Interview prompts you should be ready for

  1. "Derive that softmax with temperature preserves argmax." (softmax(z/T)_i = e^(z_i/T) / Σ e^(z_j/T). For T > 0, dividing all logits by T is a strictly monotone transformation. argmax(softmax(z/T)) = argmax(z/T) = argmax(z), unchanged.)
  2. "You're shipping a content moderator. It has 95% accuracy and ECE 0.20. False positive cost is high. Action?" (Calibrate first — temperature scaling on a labelled validation set. Once probabilities are reliable, choose a threshold so that P(positive) > threshold ↔ predicted positive, where threshold is tuned to your FP/FN cost. Without calibration, the threshold is meaningless.)
  3. "What's a proper scoring rule?" (A loss function for probabilistic predictions whose expectation is minimised by the true posterior. Log-loss, Brier, and spherical scores are proper. ECE is not (it's a metric, not a loss). Training to a proper scoring rule incentivises calibrated predictions.)
  4. "Why is ECE evaluated over bins?" (Predictions are continuous; "P(positive) = 0.73 exactly" is too narrow to compute an empirical accuracy. Binning groups nearby predictions for statistical power. The downside: binning choice affects the metric — equal-width vs equal-mass bins can give different ECE values. Always report both or use Brier.)
  5. "Conformal prediction — when is it useful?" (When you need finite-sample coverage guarantees, e.g., "this prediction set contains the true label 95% of the time". Distribution-free; requires only an exchangeable calibration set. Used in medical and safety-critical settings where probability estimates need finite-sample backing, not asymptotic.)
  6. "Your LLM after RLHF is overconfident on math. What do you do?" (1. Recalibrate post-hoc with temperature scaling on a math eval set. 2. Add calibration to the RLHF reward (penalise overconfidence on incorrect answers). 3. Verify-and-edit — second-stage critic model that re-scores the LLM's confidence. 4. Tool use: delegate math to a calculator so the LLM never has to "know" the answer.)
Takeaway
Calibration is whether your probabilities match reality.
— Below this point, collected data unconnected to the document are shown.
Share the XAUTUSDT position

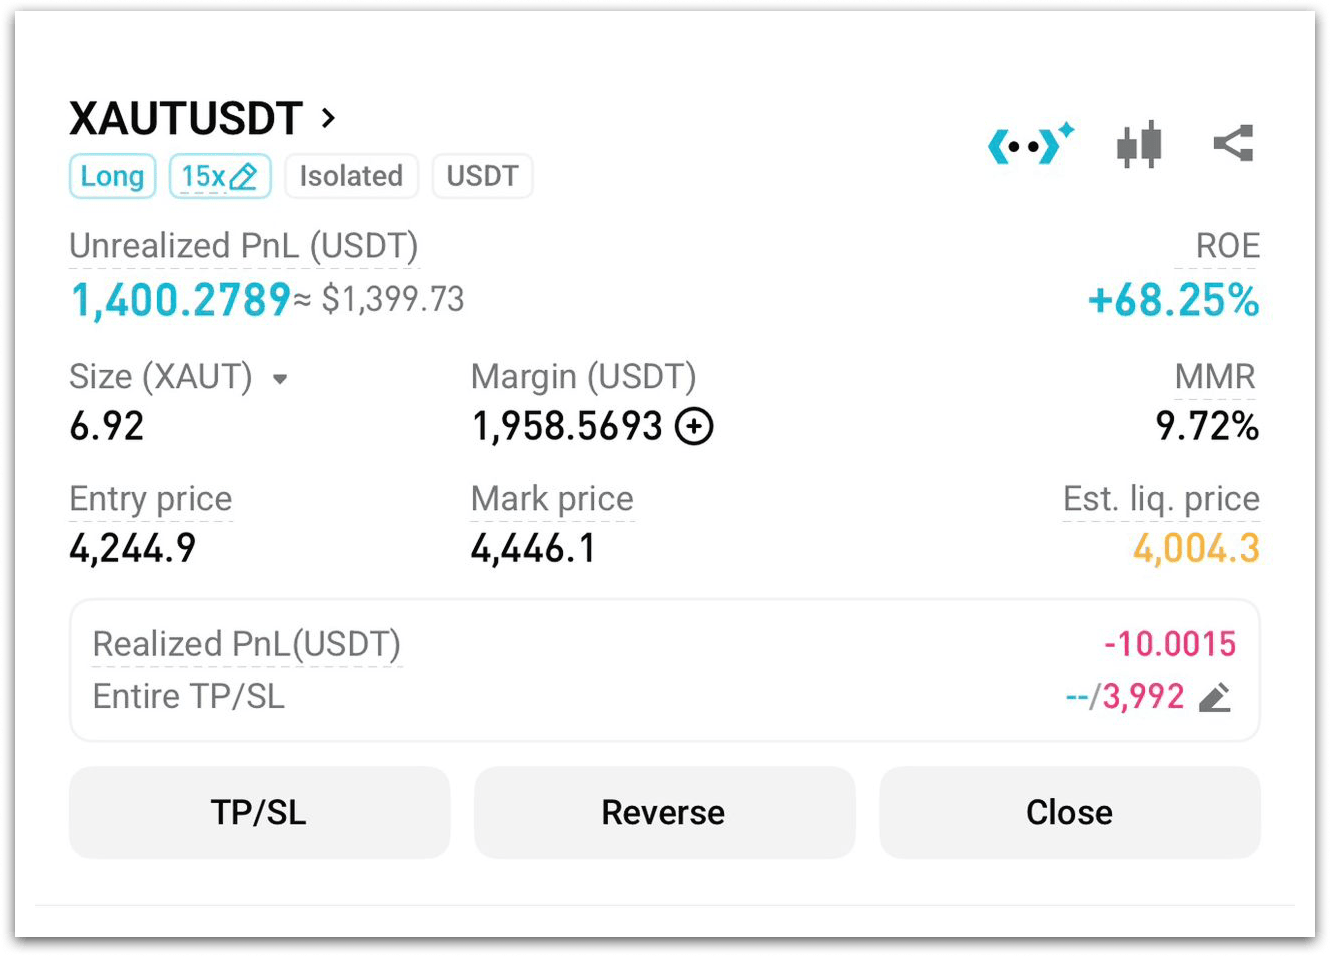[x=1233, y=144]
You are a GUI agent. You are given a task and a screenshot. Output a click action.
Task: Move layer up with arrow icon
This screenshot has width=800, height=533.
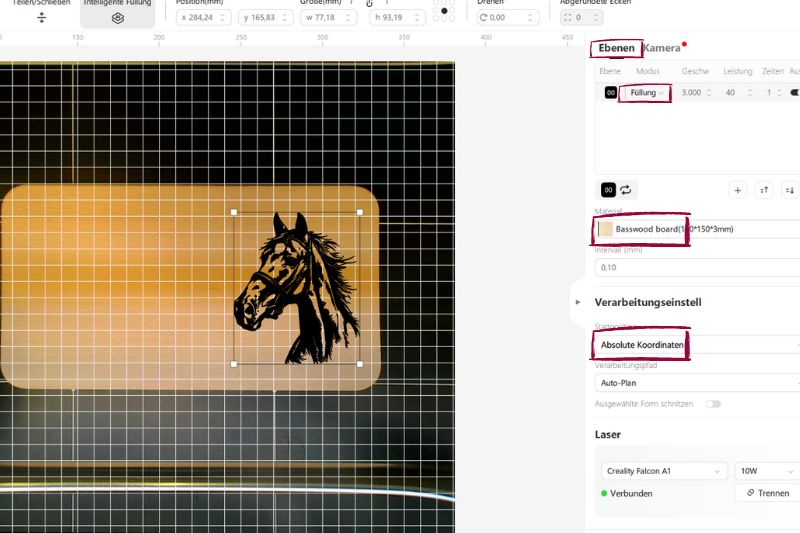point(764,190)
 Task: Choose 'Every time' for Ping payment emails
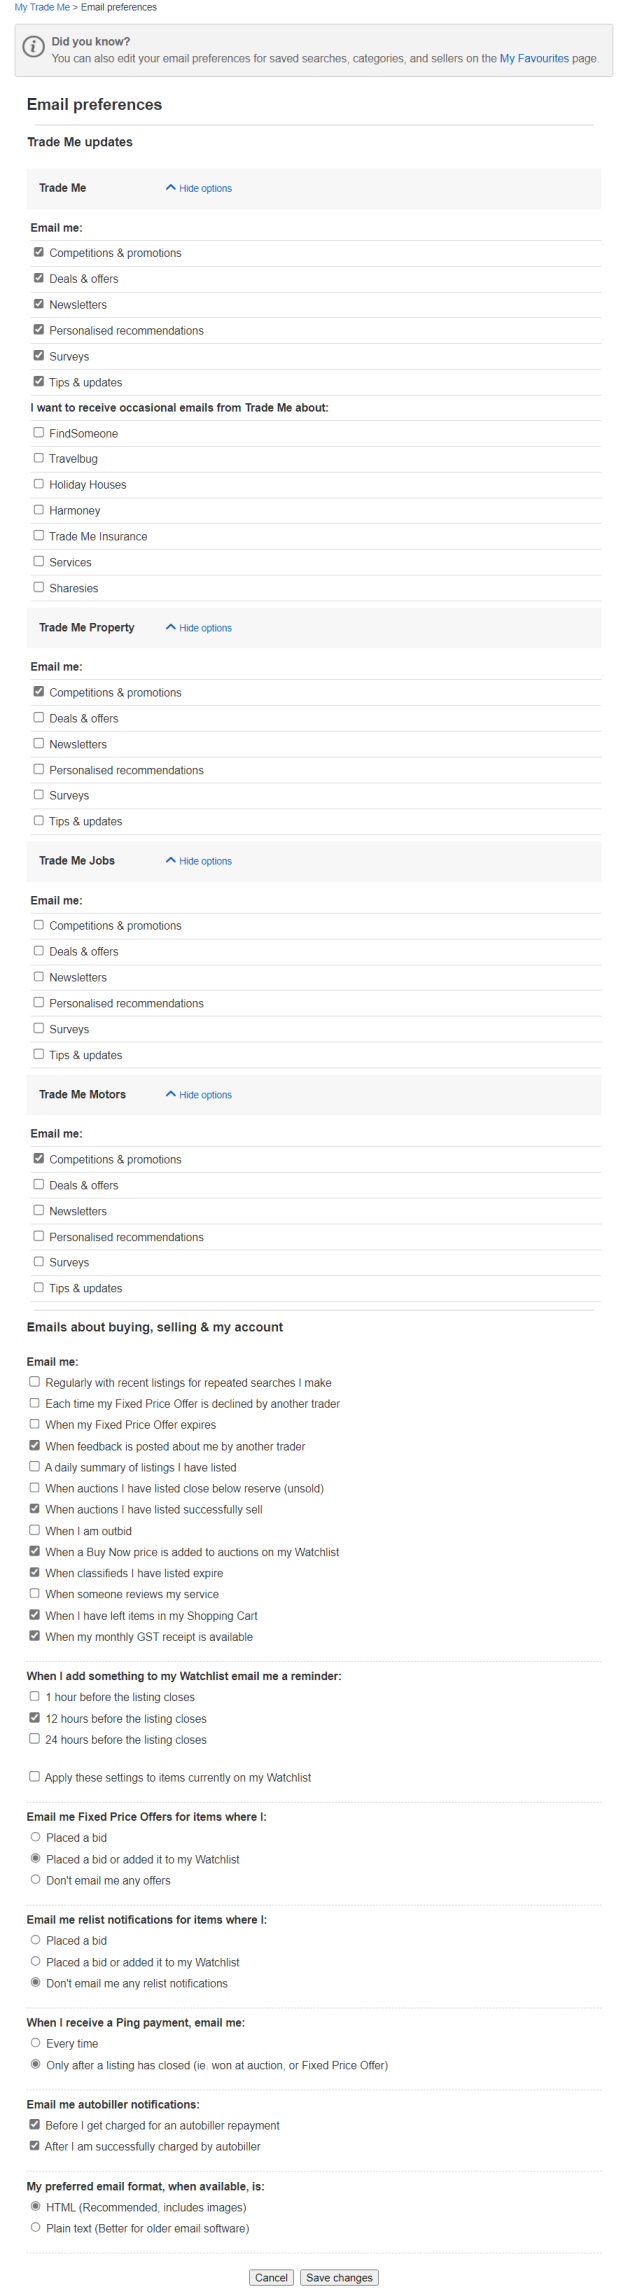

It's orthogonal to accuracy. Deep nets are systematically overconfident; modern LLMs lose calibration after RLHF. Fix with temperature scaling (cheap, preserves argmax) or Platt/isotonic regression. Report ECE + Brier or log-loss to catch the "calibrated but uninformative" failure mode. For anything that consumes probabilities downstream (auctions, abstention, RAG scoring, A/B tests), calibration is the metric that matters.